Home » Campagna elettorale 2014 » Maurig lascia: i soci decidano senza vincoli

14/03/2014 – «Mettiamo a disposizione il nostro mandato per dare la libertà ai soci di decidere senza vincoli»: così il Presidente di Asdi sedia, Giusto Maurig (foto), ha annunciato le dimissioni sue e del vice Alberto Gortani. «Si apre una nuova fase per Asdi – ha detto Maurig –, consideriamo doveroso restare in carica fino all’approvazione del bilancio 2013, ma dopo questo passaggio procedurale riteniamo altrettanto doveroso dare la possibilità ai soci di individuare un presidente e un vice che possano aprire questo nuovo capitolo di Asdi consentendo di proseguire nel suo percorso di crescita e sviluppo progettuale a favore delle aziende
del distretto». Parole di stima e apprezzamento per il lavoro di Asdi sono provenute da Bolzonello: «Alla proposta di rivisitare i distretti, Asdi ha risposto accettando la sfida. Ha attivato in modo importante i servizi a favore delle imprese con un piano d’azione, quindi onore al presidente e alla struttura, che hanno
dimostrato apertura al cambiamento. Rete d’impresa e filiera diventeranno fondamentali per ridisegnare i distretti e Asdi è perfettamente su questa linea».
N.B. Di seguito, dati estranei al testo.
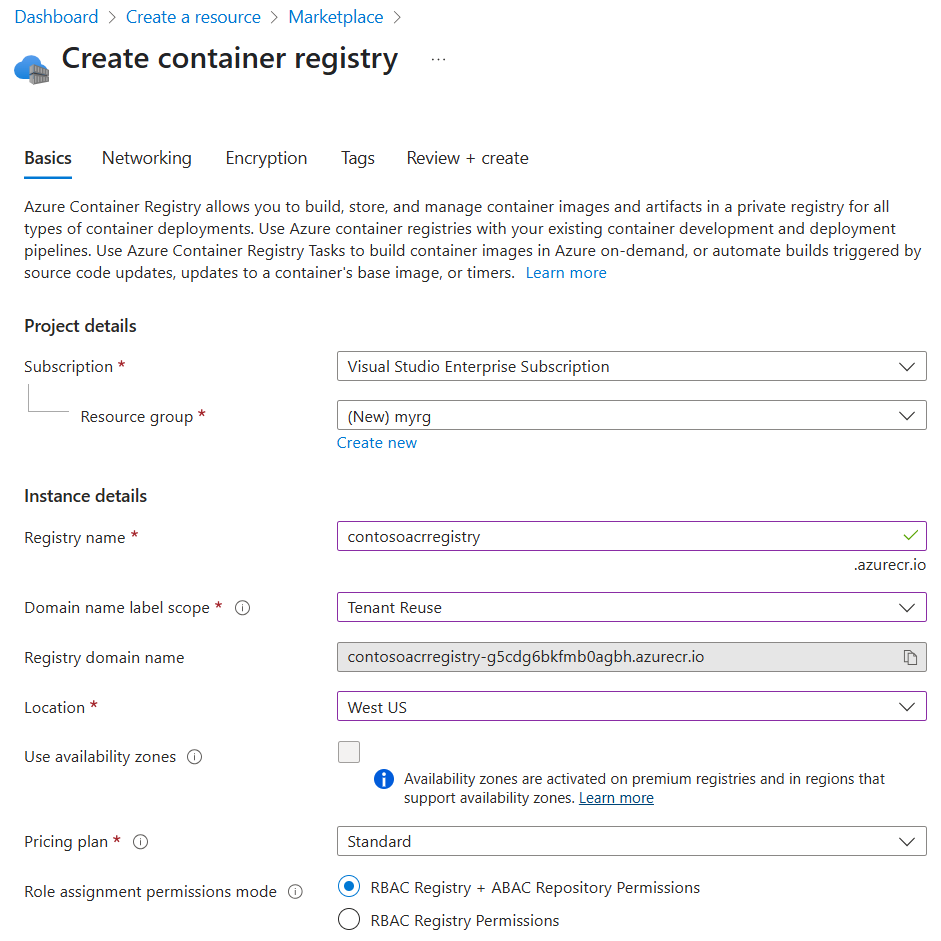Screen dimensions: 941x941
Task: Enable the Use availability zones checkbox
Action: point(349,751)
La parte pubblica, ha detto Bolzonello, resterà fuori dalla partita (che si chiuderà a giugno), mentre i parametri premianti terranno conto di progetti e servizi offerti. E anche in questo Asdi ha tutte le carte in regola. Da Pozzo (Cciaa) ha suggerito il Catas come polo di eccellenza per il settore legno-arredo che potrebbe inglobare Asdi, confermando la piena competenza dell’agenzia a intraprendere una strada nuova; Tonon (Confindustria) spinge alla semplificazione dell’operatività col superamento della formula mix pubblico-privato e il mantenimento dei servizi porposti alle imprese; Buttazzoni (Confartigianato) evidenzia il ruolo dinamico di Asdi.